Transcriptionists should have a good ear and a reasonable technical understanding of the content. One need not be an expert on the subject, but one should be able to identify common acronyms and technical terms. Major mistakes should be caught in the self-audit they perform after each transcript.

Quality Auditors

Once a transcript has been created (by someone on the transcription team), it is passed to a quality auditor, who listens to the recorded audio and follows along on the transcript. As they follow along, they look for errors (such as spelling mistakes, incorrect words and proper formatting). The QA team has the responsibility of verifying that the transcript is ready for release.

Project Administrator

The project administrator is responsible for posting completed transcripts and assisting transcriptionists and quality auditors in maintaining a high level of quality throughout the project. Any issues encountered by members of the transcription team or the QA team should be referred to the project administrator. Outside questions regarding the project should also be directed to the project administrator.

Joining the team

A guide to joining the team may be found on the olstrans project web site (in the "join us" section).


Transcription Tools

MP3 playback software

MP3 playback software is required for both transcriptionists and QA staff.

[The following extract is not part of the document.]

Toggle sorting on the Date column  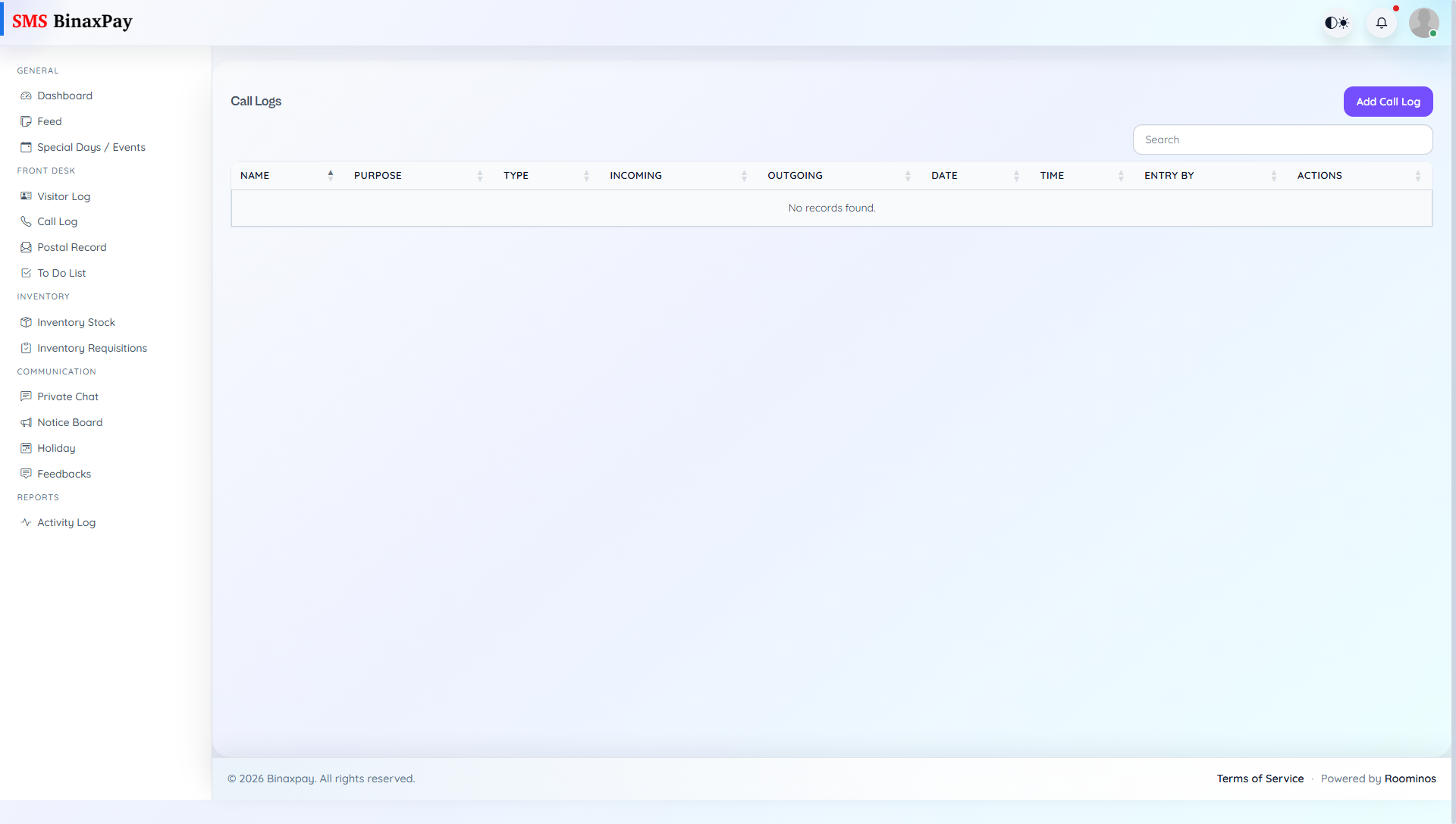pyautogui.click(x=1017, y=175)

The audio recordings from the Ottawa Linux Symposium have been provided in MP3 format. In order to play these back (a task done by both the transcriptionist and the quality auditor), one needs MP3 playback software. One example of this type of software is XMMS. Ideally, the MP3 player you use should have a simple way to pause, rewind and fast forward in small time intervals (such as five seconds). XMMS provides these mechanisms; 'c' pauses, right arrow moves forward five seconds and left arrow moves backward five seconds. These features are important since there may be garbled or unintelligible segments in the recordings which you will need to replay several times in order to transcribe properly.

LyX

LyX is required for both transcriptionists and QA staff.

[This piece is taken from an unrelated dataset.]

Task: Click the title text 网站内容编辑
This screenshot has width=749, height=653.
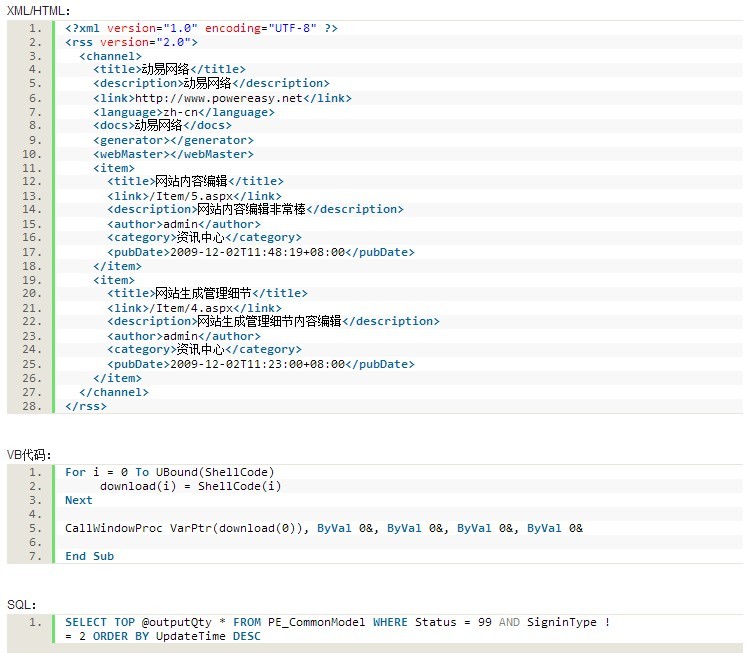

All transcripts for this project are produced using LyX. LyX is a document production system which outputs LaTeX files. LyX was selected as the tool for this project due to its consistent interface, easy-to-understand tutorials, ready availability, and output format. Files produced by LyX can easily be exported to DocBook SGML, PostScript, ASCII text and HTML, as well as a number of other formats.

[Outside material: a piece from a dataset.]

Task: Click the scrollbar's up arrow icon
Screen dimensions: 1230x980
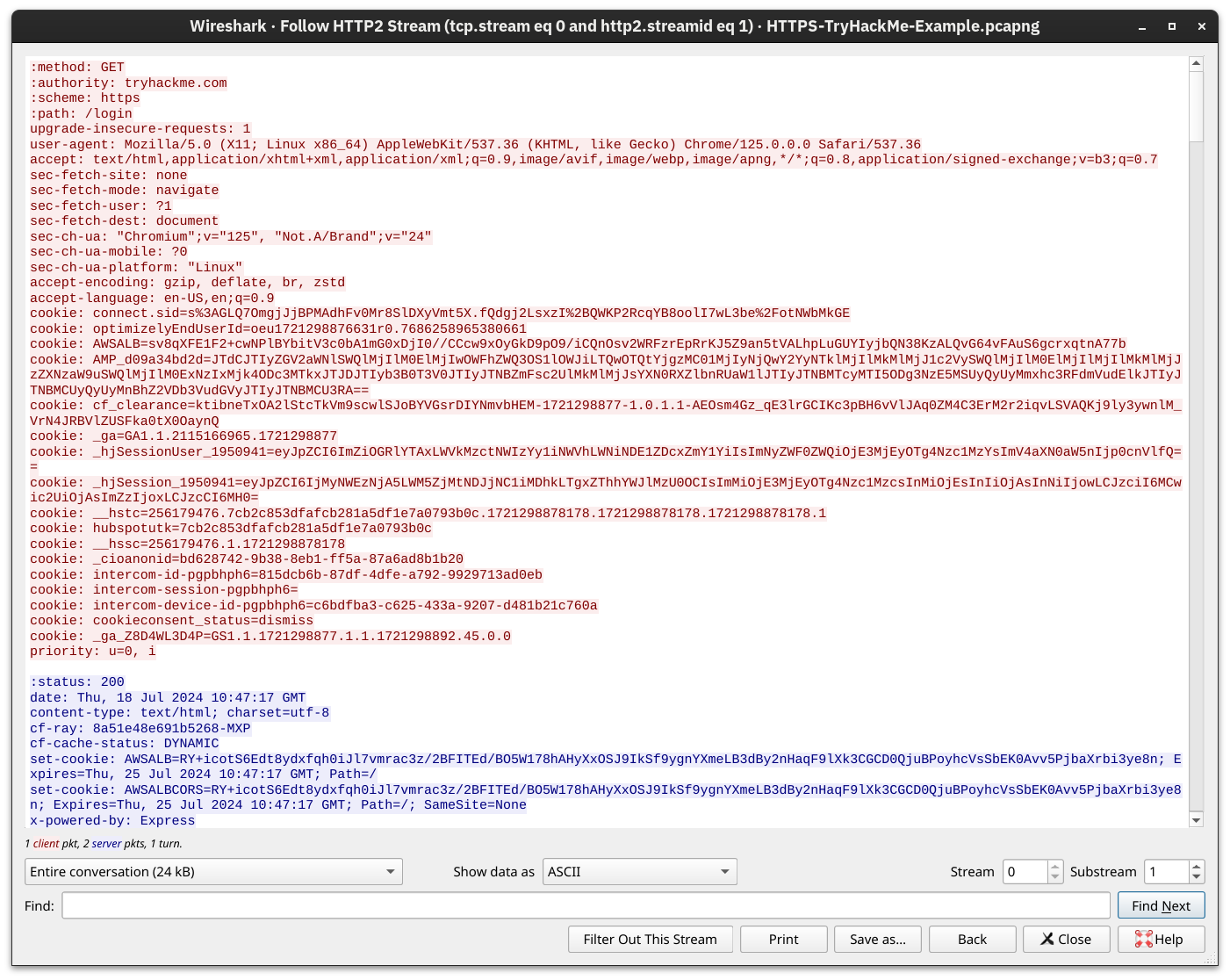Action: coord(1196,62)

Information about LyX may be found at http://www.lyx.org

LyX document template

Through the use of LyX's document template capability, we have created a shell document which allows the transcriptionist to save time when starting new transcripts. All transcripts should be done using the shell document, to ensure similar formatting and consistency between transcripts.

The LyX document template for this project is available at: http://olstrans.sourceforge.net/olstrans.lyx

CVS

CVS is a mechanism for storing data in a manner as that you can easily track and manipulate development work, modifications and additions. Working copies for this project are stored on the cvs.olstrans.sourceforge.net CVS server. Details regarding the CVS system employed by this project may be found at: http://olstrans.sourceforge.net/cvs.php3

Dictionaries and Spell Checking

It is recommended that transcriptionists and quality auditors use one of the many English language dictionary resources on the net to maintain a high level of quality in transcripts. The spell check features of LyX should also be used. Please verify spelling of any proper names and define any acronyms used in the transcript.


Transcription Process

The basic idea

The basic idea of making a transcript is quite simple. Listen to what the speaker says and key this content into the provided shell. Fill in the other bold/caps sections of the shell. Once the transcript has been keyed once, check it over for obvious errors, then post it for a quality auditor to check over. Follow the markup rules in the 'Markup' section of this document. Look at a completed transcript if you want to see what your finished product should look like.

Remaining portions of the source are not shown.